BEGIN

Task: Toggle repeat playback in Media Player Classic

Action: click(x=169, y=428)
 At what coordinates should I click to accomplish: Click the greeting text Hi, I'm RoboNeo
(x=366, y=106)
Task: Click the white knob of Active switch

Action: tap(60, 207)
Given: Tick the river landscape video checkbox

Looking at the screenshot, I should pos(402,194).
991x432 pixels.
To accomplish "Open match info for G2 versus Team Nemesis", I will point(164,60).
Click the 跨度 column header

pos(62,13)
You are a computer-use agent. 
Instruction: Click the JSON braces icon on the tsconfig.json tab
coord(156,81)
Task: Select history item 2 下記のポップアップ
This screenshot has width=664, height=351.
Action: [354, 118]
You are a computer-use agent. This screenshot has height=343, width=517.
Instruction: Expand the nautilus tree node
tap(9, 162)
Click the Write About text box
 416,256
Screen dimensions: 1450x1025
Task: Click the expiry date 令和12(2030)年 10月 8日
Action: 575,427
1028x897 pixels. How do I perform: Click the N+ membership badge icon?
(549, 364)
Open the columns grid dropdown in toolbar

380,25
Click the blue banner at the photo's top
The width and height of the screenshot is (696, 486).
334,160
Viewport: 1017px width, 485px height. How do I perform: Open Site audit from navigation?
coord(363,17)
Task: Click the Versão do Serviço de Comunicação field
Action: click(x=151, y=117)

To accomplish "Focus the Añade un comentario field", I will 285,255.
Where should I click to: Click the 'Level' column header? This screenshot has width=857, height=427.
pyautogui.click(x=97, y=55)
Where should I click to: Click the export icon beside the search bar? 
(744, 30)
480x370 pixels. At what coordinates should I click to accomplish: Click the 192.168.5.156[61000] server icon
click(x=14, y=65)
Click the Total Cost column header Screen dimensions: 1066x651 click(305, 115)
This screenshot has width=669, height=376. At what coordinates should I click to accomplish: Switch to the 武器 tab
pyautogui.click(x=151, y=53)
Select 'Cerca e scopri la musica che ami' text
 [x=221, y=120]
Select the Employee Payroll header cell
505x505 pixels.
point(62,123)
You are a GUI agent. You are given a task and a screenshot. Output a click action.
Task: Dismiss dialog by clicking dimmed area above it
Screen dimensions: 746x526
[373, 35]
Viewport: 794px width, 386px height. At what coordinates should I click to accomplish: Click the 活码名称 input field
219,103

END

▶ EXERCISE DETAILS
Output only the number of lines in the listing that contain the string "will".

▶ RESPONSE
2